Saved entries:
· · · ·

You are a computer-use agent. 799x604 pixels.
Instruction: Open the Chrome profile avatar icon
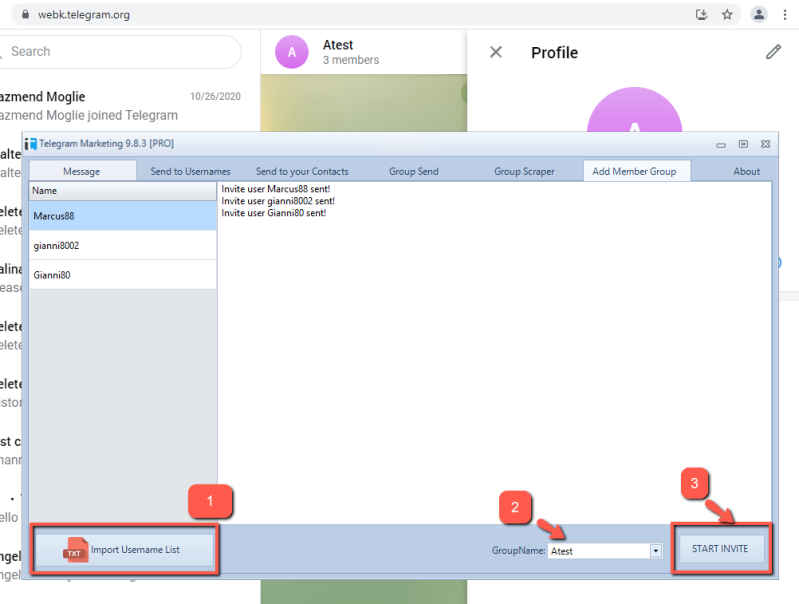760,15
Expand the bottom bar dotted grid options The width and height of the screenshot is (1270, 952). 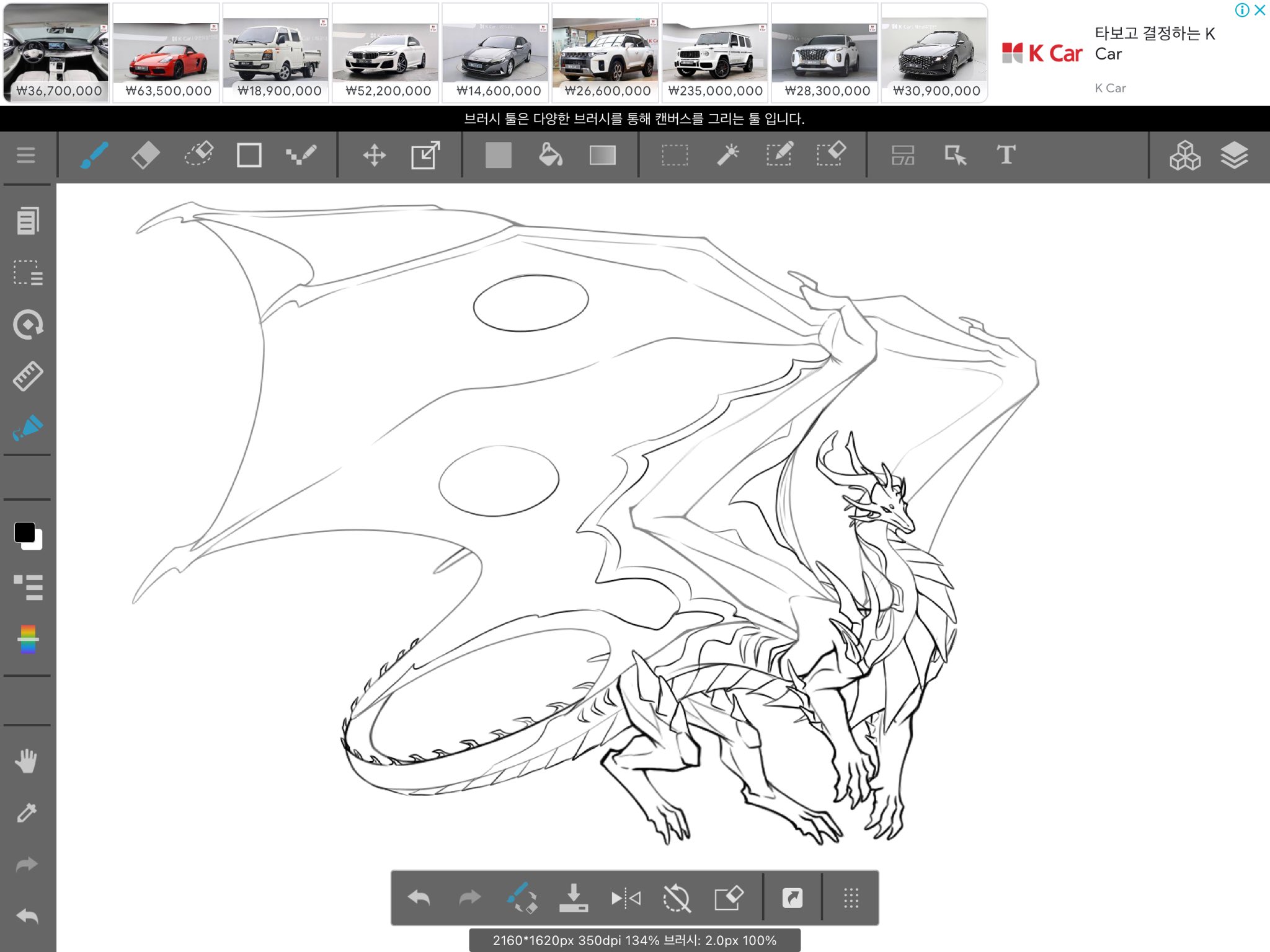[851, 898]
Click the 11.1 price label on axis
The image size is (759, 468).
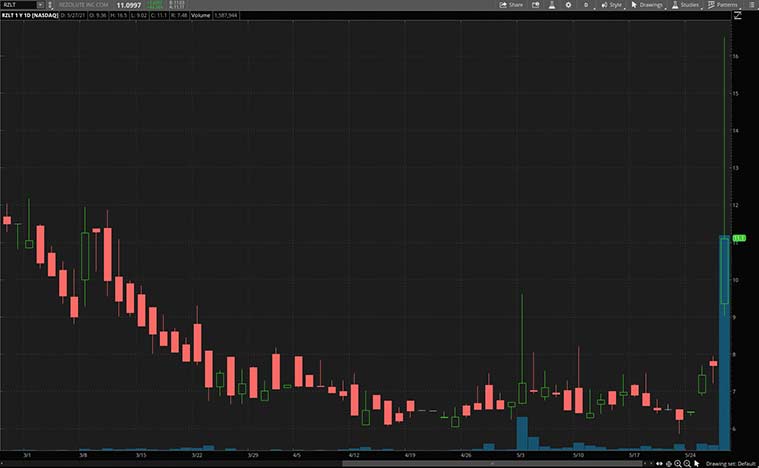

· · · ·

▶ _What you need to do_
Exclude the pictures and write out exactly the lines from the one holding "Click the 11.1 price label on axis" through the end of the entries, inclusive, and only those.

▶ _Your response_
Click the 11.1 price label on axis
The image size is (759, 468).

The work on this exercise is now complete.